Your goal: Please locate every line in the data below that contains the word "Select" and copy those lines, treating uppercase and lowercase as different.

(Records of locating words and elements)
+-------+

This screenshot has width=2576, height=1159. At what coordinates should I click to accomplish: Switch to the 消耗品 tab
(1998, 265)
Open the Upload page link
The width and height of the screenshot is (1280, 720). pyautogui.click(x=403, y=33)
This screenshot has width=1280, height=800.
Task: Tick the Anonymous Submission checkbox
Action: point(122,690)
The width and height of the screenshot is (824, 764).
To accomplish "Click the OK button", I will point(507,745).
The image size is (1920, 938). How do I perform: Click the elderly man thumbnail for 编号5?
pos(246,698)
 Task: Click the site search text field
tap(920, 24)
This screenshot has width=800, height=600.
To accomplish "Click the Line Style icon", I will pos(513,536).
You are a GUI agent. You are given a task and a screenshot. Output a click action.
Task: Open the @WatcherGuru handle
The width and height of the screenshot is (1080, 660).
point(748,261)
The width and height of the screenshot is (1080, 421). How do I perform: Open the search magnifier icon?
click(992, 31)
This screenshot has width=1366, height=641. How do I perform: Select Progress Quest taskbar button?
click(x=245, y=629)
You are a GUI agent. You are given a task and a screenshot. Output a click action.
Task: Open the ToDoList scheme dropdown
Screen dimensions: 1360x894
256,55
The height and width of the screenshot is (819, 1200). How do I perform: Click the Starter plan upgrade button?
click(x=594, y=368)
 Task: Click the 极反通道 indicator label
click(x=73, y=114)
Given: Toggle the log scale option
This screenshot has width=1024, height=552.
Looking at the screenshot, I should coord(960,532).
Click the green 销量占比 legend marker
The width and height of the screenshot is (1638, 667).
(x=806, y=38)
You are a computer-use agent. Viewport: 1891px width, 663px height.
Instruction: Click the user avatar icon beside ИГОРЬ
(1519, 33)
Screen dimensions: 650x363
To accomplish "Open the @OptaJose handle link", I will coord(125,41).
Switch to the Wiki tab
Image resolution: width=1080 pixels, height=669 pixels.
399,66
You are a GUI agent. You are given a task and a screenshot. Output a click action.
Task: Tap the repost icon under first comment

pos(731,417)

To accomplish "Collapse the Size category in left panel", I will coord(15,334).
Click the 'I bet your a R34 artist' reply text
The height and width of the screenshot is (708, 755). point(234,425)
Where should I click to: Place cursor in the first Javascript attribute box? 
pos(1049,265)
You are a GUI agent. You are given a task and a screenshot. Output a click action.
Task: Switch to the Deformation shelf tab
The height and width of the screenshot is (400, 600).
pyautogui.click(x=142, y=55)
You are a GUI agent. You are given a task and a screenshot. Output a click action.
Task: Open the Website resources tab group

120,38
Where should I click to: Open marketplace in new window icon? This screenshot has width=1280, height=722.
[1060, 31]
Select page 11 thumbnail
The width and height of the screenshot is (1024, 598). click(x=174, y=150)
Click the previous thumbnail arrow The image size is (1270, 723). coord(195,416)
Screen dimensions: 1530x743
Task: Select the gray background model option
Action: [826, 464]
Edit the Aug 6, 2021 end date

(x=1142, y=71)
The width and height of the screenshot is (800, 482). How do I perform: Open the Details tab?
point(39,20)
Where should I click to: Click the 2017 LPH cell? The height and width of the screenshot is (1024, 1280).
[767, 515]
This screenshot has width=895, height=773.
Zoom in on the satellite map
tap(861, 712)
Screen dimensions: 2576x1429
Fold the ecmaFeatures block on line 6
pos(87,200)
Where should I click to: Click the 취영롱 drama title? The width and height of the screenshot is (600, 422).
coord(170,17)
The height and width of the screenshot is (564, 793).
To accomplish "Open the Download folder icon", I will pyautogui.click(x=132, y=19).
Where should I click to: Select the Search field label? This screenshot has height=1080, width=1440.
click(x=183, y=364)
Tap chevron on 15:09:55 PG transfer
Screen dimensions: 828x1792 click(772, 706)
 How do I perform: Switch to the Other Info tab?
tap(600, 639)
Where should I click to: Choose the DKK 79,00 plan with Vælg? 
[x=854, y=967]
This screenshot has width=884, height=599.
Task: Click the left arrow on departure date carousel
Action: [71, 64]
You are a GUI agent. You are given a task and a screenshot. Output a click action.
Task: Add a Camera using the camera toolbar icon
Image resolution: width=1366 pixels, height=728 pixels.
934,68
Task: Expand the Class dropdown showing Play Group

+-------+

Correct response:
This screenshot has width=1366, height=641. How do I perform: Select Progress Quest taskbar button?
Select page 11 thumbnail
Task: Select the gray background model option
Where should I click to: Select the Search field label? This screenshot has height=1080, width=1440.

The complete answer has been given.